Он пошел к двери, не оглянувшись на братца. А тетя Паня выбежала за ним в сени:
— Ты не сердись на него… Он так-то не злой, покрикун только. Вот и мамку-то свою тоже учит, учит… Обижен.
— Ладно, теть Пань, я побыстрей пойду, а то еще в Москве дела… — И вдруг остановился. — Я бы отцов дом посмотрел, где он жил. Только не подумайте…
— А чего думать, он твой и есть. Пошли-ка вот сюда.
Дом стоял на краю оврага — маленький, тихий, весь заросший черемухой. Заборчик повалился, одно окно крест-накрест заколочено, другие — темно глядят изнутри.
…Незнакомый человек — отец… Ах, как все это… Даже вообразить невозможно: недавно еще ступал по этим досточкам.
Тетя Паня завозилась позади. Вадим отпрянул от изгороди.
— Ну ладно. Пора.
— Да ты к автобусу ступай. Вот в проулочек свернешь, мимо поселка пройдешь, там шоссейка будет. Маме передай поклон. Ох, гостинец-то приготовила — грибов соленых, да забыла с Олегом-то. Ну, в другой раз… А про дом не беспокойся, в крайности — разделите.
Она уже замедлила шаг, Вадим помахал ей рукой и пошел быстрее.
Дорога вывела из переулочка к полю, к светлому перелеску за ним. Только было в этом перелеске, похожем на парк, что-то тревожное, непонятно почему: деревья — тонкие ивы, готовые уже запушиться, светлая листва берез, темные ели — все, как на той дороге, по которой шел в Синеречье, которую узнавал. А что-то тревожило. Вот и мох — желто-зеленые кочки и первые травинки… А в траве — вдавленная в землю бутылка. Пустая. И птиц не слышно. Что-то поблескивает в кустах. Ручей, может? Подошел поближе — нет, консервная банка. Вот что! И потом лишь мусор этот и видел — видел, видел без конца: обертки от конфет, куски целлофана, снова бутылка, обрывок газеты. И среди разношрифтных заголовков прочел один: «Н е у в я н у т ш е д е в р ы…» Какие «шедевры»? Что значит «не увянут»? Да об этом — в газете, всем на обозрение. Вовсе ошалели!
Подошел к поселку из новеньких, одноэтажных, по большей части кирпичных домов. Подальше и правда было шоссе, пробегали бесшумные вдалеке автомобили и автобусы, за ними гналось облачко пыли.

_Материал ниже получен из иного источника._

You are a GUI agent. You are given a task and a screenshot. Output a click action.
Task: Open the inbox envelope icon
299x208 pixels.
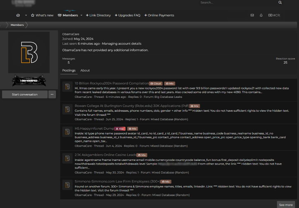(x=252, y=15)
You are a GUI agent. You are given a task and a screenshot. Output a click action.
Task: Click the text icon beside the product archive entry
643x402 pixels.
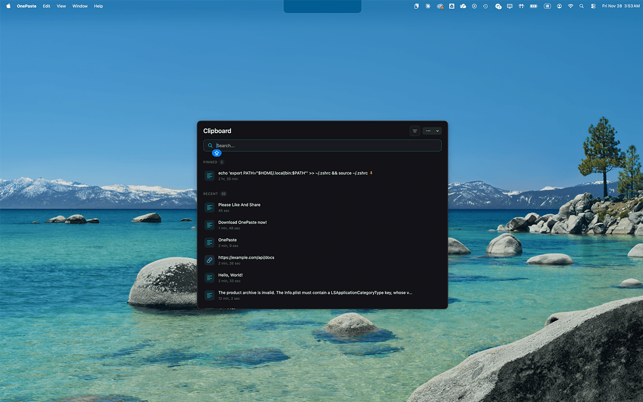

Он ступил на дорогу, густо засыпанную щебнем, — будут, видно, асфальтировать. Между домами по воздуху тянулись черные трубы, на стыках обмотанные плотными серыми тряпицами, похожими на грязные бинты. Газ провели? Да, наверное, газ, большое удобство, в домах плитки, есть на чем сготовить. А может, и отопление газовое. Отчего только поверху?
— Зинка! Так твою… — прогремело из окна. — Я те покажу — ботинки прятать! Все равно утеку! — И — музыка из другого дома: радио. Песня: «Я такая, как все…»
Вадим шел под серыми змеями труб, ползущими из дома в дом, и жалел, что польстился на автобус. Вот и поселок кончился, последний дом. Не огороженный, как и все тут. С крыльца медленно спустилась, почти сползла старуха: сперва одну ногу на ступеньку, потом на эту же — другую. В руках — пустое ведро. Вышла на дорогу.
Лица ее не было видно из-за солнца, последних лучей его, ярко заливших сзади черную фигуру старухи. Лица не видно, но было ясно, что она глядела на Вадима. Потом приставила руку к глазам (зачем? Солнце-то позади) и вдруг замахнулась ведром.
Вадим похолодел от ужаса перед непонятным. Но все же шел ей навстречу. Женщина опустила ведро. Он смотрел в сторону, ощущая на себе ее тяжелый взгляд. Разминулись. А сердце колотилось. Вот глупость-то! Сзади послышался топот. Оглянулся резко. Нет. Показалось. Старуха ковыляла к колодцу, но тотчас тоже оглянулась. Он сделал шаг и снова повернул голову назад. И — она. Не надо оглядываться.
И вот уже они далеко друг от друга — стоят и смотрят. Почему?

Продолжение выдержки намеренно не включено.